Ben Underwood reflects on his recent, very cross-cultural exposure trip. Ben is Editor of Essentials and Associate Minister at St Matthew’s Shenton Park.

I’ve just returned from a place of warm tropical waters, populated by friendly dark-skinned people who speak their own exotic languages, but are ready to welcome an outsider, switching to distinctively accented English. In some ways it felt slightly Polynesian, and I met Fijians there. In other ways it felt Melanesian, and I met a Papua New Guinean there. But it was neither Polynesia, nor Melanesia. It was not even overseas. It was Australia. In particular, it was Yirrkala, on the Gove Peninsula, in Arnhem Land, where the Indigenous people are called the Yolngu people.

▸ Recorded information
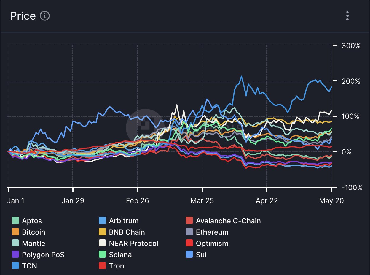Open the Price chart info icon
This screenshot has width=370, height=275.
[45, 16]
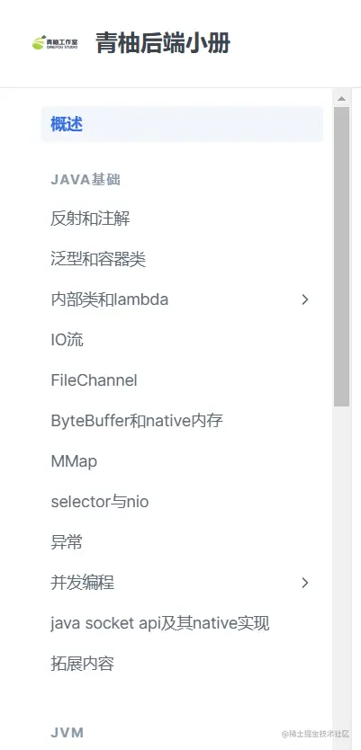Go to the MMap article
The height and width of the screenshot is (750, 361).
(x=74, y=461)
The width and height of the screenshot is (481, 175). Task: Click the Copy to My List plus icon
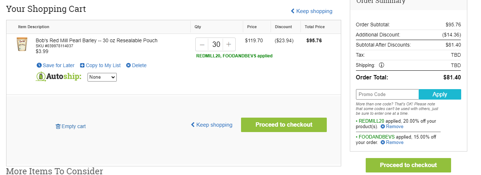coord(82,65)
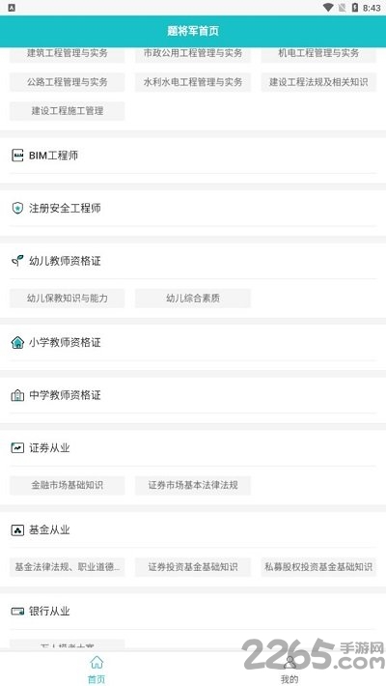Select 幼儿综合素质 subject
The width and height of the screenshot is (386, 686).
[x=193, y=299]
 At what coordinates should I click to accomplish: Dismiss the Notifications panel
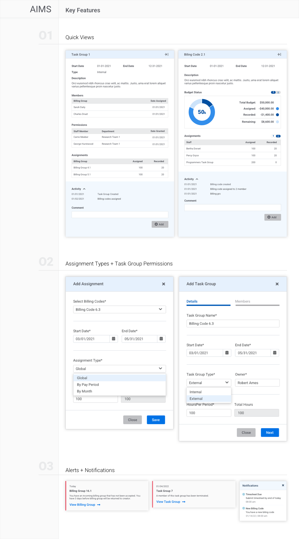point(283,485)
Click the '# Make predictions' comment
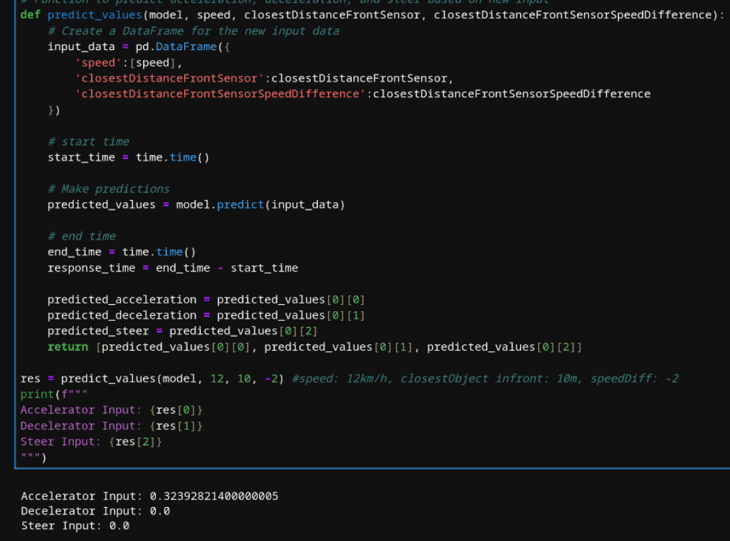This screenshot has height=541, width=730. pyautogui.click(x=108, y=189)
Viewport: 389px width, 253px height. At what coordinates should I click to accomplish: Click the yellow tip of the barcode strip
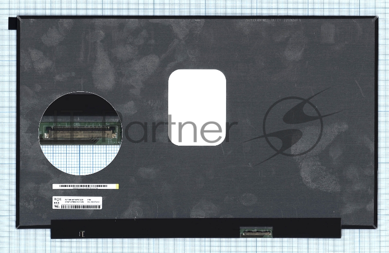(x=117, y=186)
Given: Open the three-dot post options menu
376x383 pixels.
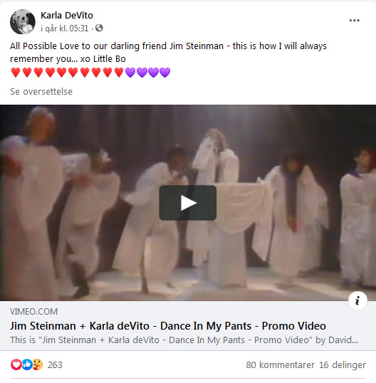Looking at the screenshot, I should (354, 21).
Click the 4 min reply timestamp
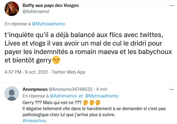The width and height of the screenshot is (177, 124). [102, 89]
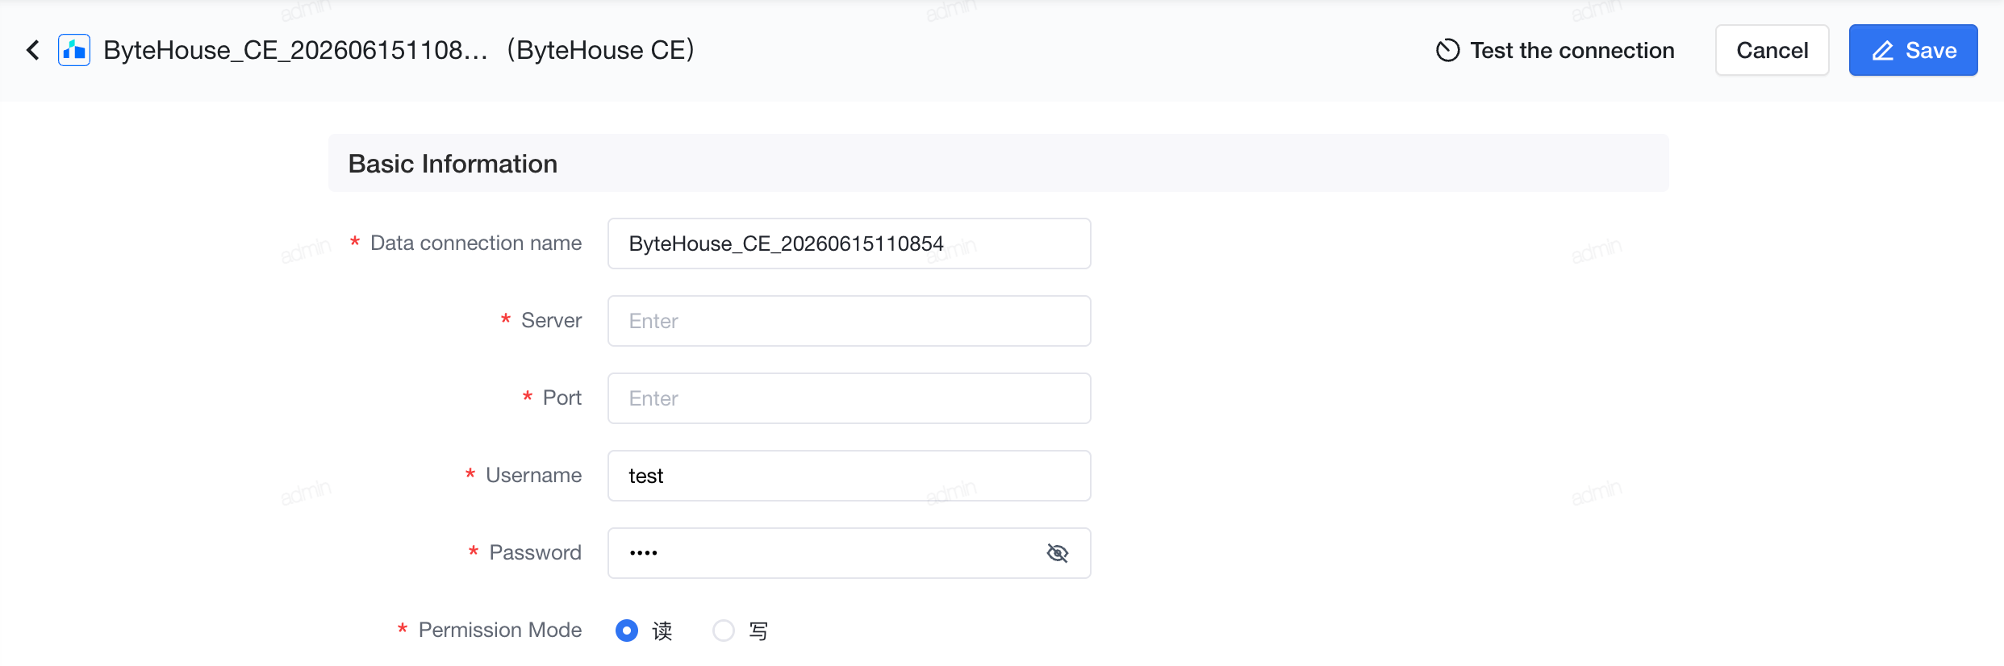Focus the Data connection name field
Screen dimensions: 2004x666
point(849,244)
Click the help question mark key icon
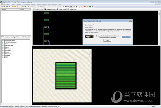Screen dimensions: 161x108 coord(10,6)

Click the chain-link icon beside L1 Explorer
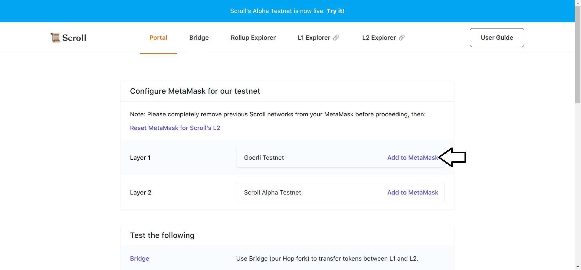click(x=336, y=38)
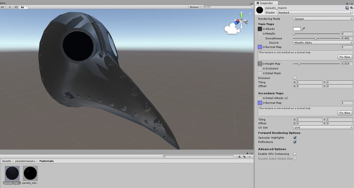Open the blue help book icon
354x188 pixels.
click(x=347, y=8)
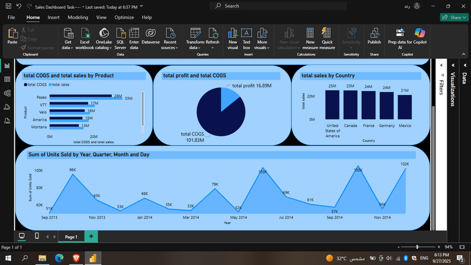471x265 pixels.
Task: Expand the Get data dropdown
Action: [x=68, y=47]
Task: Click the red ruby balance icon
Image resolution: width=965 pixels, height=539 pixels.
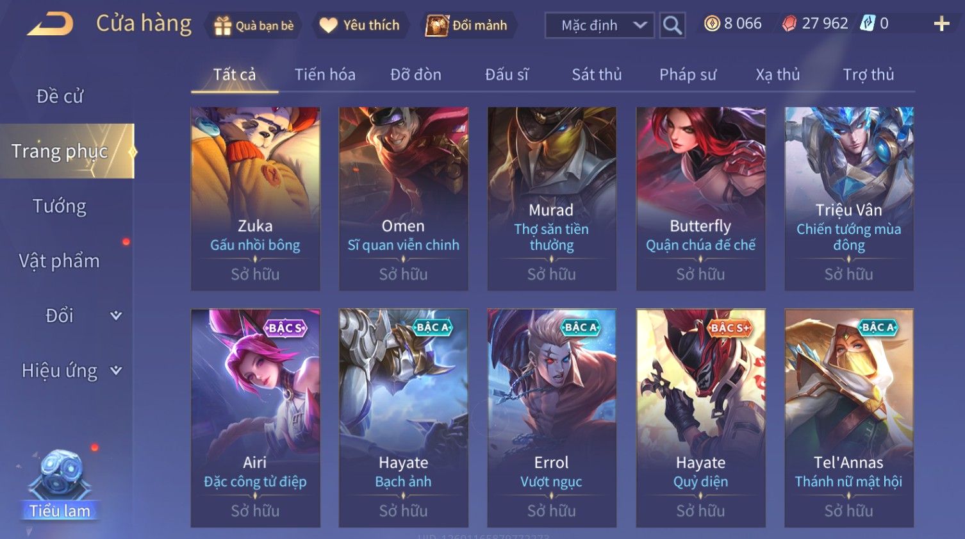Action: point(789,24)
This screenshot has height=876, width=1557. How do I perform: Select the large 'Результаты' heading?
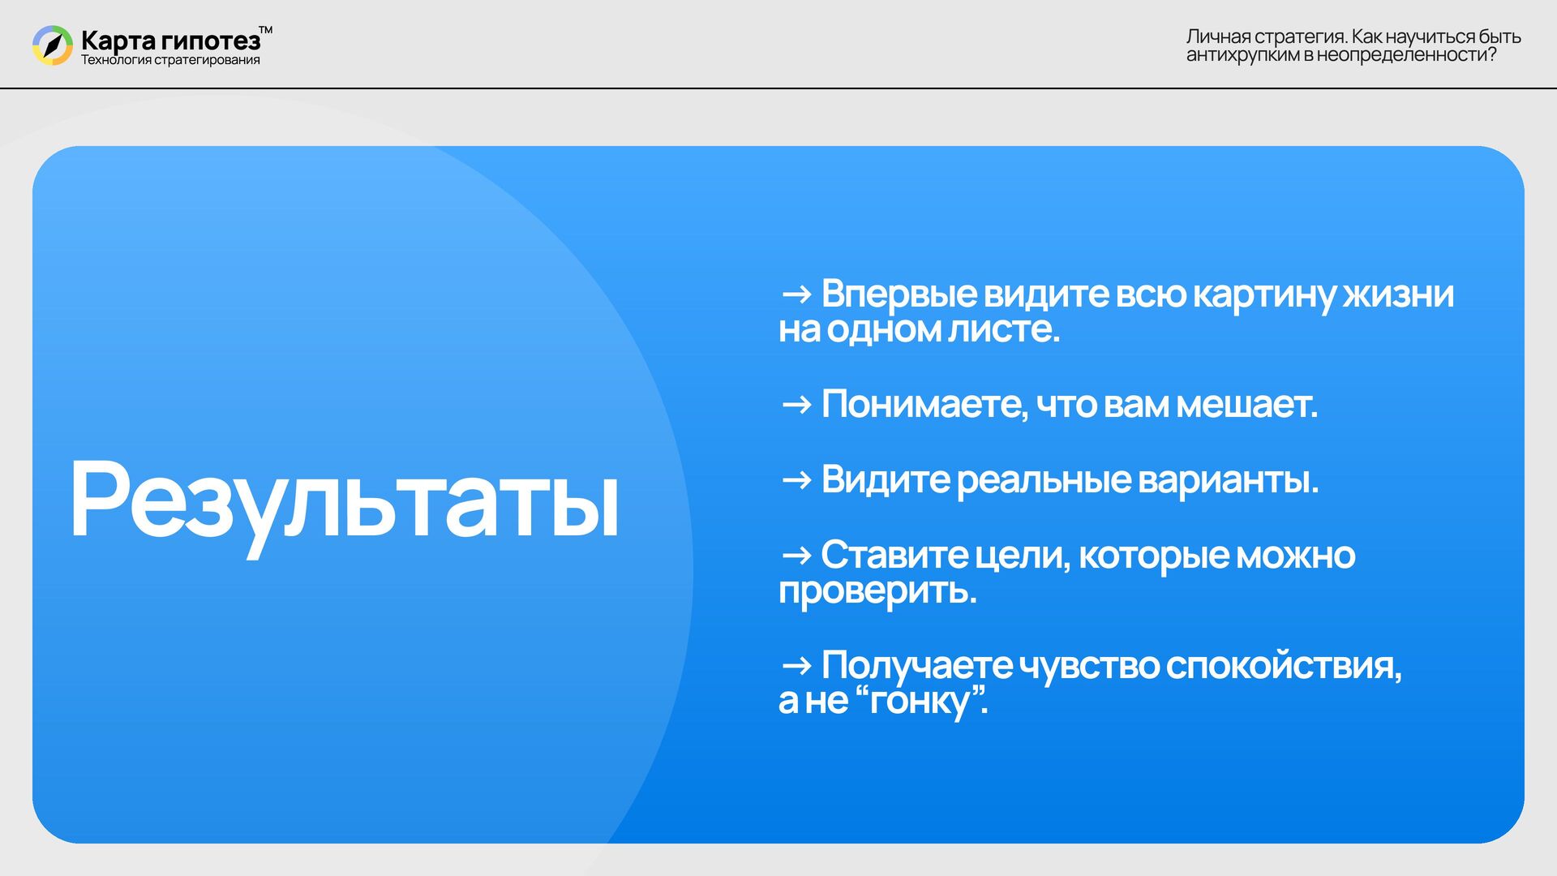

▸ Exercises to complete
1/ Could you rewrite the trip reflection from "I’ve just returned" up to and including "the Yolngu people.", with "exotic" swapped for "unfamiliar"?
2/ Can you pick up the reflection on Ben Underwood's trip to Yirrkala and carry it on past its final sentence?

▸ Exercise results
1/
I’ve just returned from a place of warm tropical waters, populated by friendly dark-skinned people who speak their own unfamiliar languages, but are ready to welcome an outsider, switching to distinctively accented English. In some ways it felt slightly Polynesian, and I met Fijians there. In other ways it felt Melanesian, and I met a Papua New Guinean there. But it was neither Polynesia, nor Melanesia. It was not even overseas. It was Australia. In particular, it was Yirrkala, on the Gove Peninsula, in Arnhem Land, where the Indigenous people are called the Yolngu people.

2/
Although Yirrkala is a modestly-sized place, (809 people at the 2016 census), it punches above its weight in a cultural sense. You may know the band Yothu Yindi, and their front man Mandawuy Yunupingu, who was Australian of the Year in 1992, and who comes from Yirrkala. But you may not know of his father Mungurrawuy who was a signatory to the 1963 Yirrkala Bark Petitions1. These were ‘the first traditional documents prepared by Indigenous Australians that were recognised by the Australian Parliament, and are thus the first documentary recognition of Indigenous people in Australian law.2’ They are a protest against the Government’s action in excising land from the Arnhem Aboriginal Reserve in order that mining rights might be granted to the bauxite mining company Nabalco, and the petitions are a turning point in the story of the recognition of the claims Indigenous people have on the lands they have lived on for millennia. The originals of the petitions are in Parliament, but I saw replicas at the Buku-Larrnggay Mulka Centre, a gallery and museum of art by artists from the Yolngu homelands within a 200km radius of Yirrkala. That art centre is packed with intricately worked bark paintings, larrakitj (memorial poles), woven baskets and yidaki (digeridoos), and as I walked around I saw the address labels on the items: they were headed for galleries in Switzerland, Germany, New York and Sydney. These are works that command a sophisticated international following. This place packs a cultural punch beyond its modest size.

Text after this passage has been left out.